── Text passage ──

Promotional single by R5

from the album Louder
- Released: September 16, 2013
- Recorded: 2012–13
- Genre: Pop; hip hop;
- Length: 3:21
- Label: Hollywood
- Songwriters: Evan “Kidd” Bogart; R5; Lindy Robbins;
- Producers: Andrew Goldstein; Emanuel Kiriakou;

= Love Me Like That (R5 song) =

"Love Me Like That" is a song by American band R5 from their 2013 debut studio album Louder. It is the first R5 song to feature Rydel Lynch as lead vocalist.

==Background==
"Love Me Like That" was written by Evan “Kid” Bogart, R5, and Lindy Robbins. It was produced by Andrew Goldstein and Emanuel Kiriakou. There is no music video for the song, but the audio was published to YouTube on September 16, 2013, from the R5 Vevo account. It currently has over 200,000 views.

───
── Recorded data ──

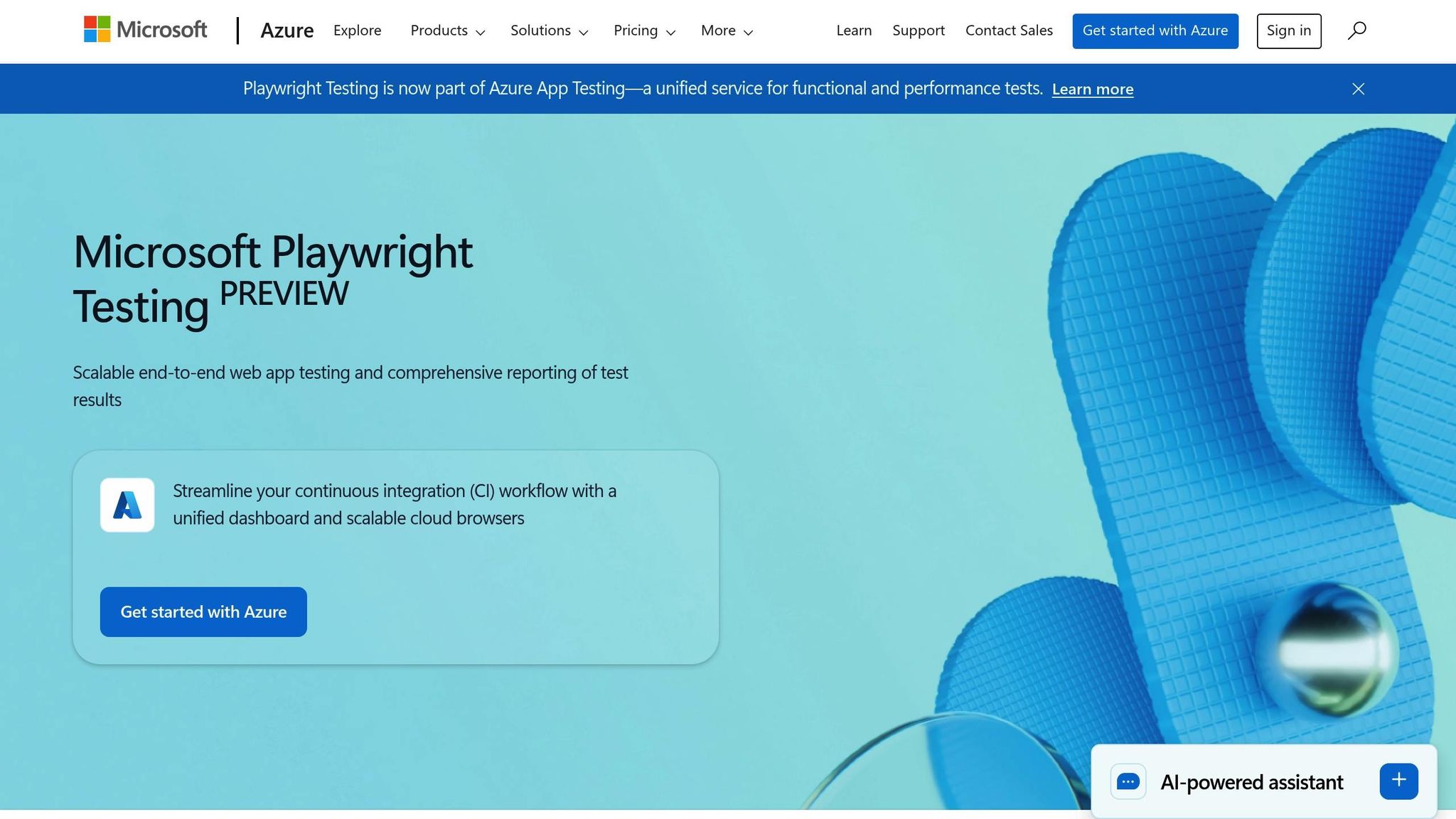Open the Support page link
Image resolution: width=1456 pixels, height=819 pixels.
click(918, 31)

───
── Recorded data ──

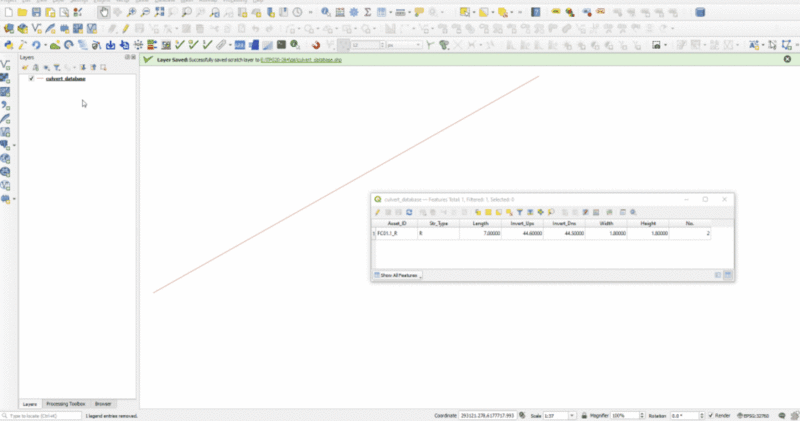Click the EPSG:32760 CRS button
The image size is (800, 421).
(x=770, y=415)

───
── Recorded data ──

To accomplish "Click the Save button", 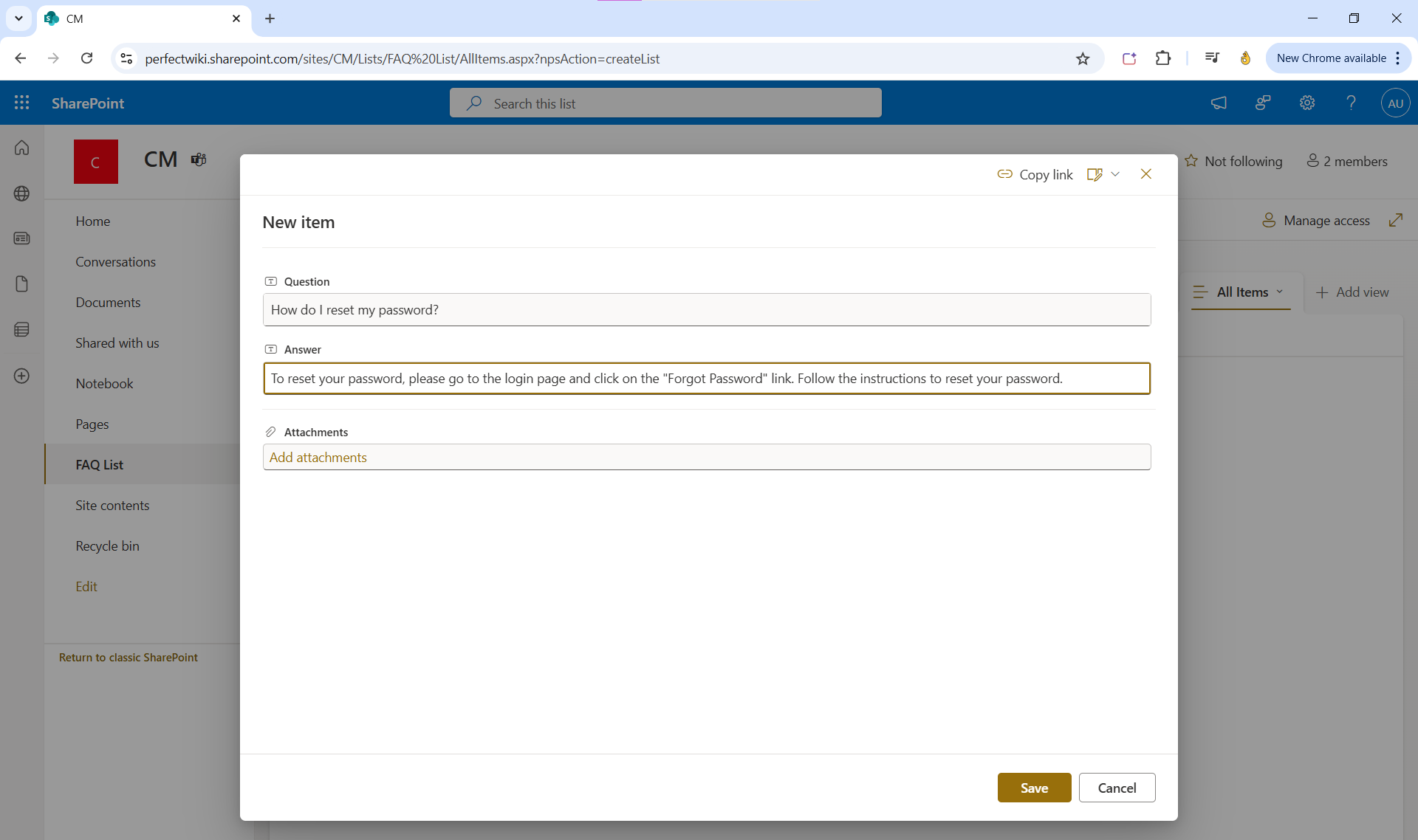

───

Requirements:
Repeat the article on the R5 song "Love Me Like That" from "from the album" up to and including "as lead vocalist.". The records were taken from a different source than the text.

Completed exercise:
from the album Louder
- Released: September 16, 2013
- Recorded: 2012–13
- Genre: Pop; hip hop;
- Length: 3:21
- Label: Hollywood
- Songwriters: Evan “Kidd” Bogart; R5; Lindy Robbins;
- Producers: Andrew Goldstein; Emanuel Kiriakou;

= Love Me Like That (R5 song) =

"Love Me Like That" is a song by American band R5 from their 2013 debut studio album Louder. It is the first R5 song to feature Rydel Lynch as lead vocalist.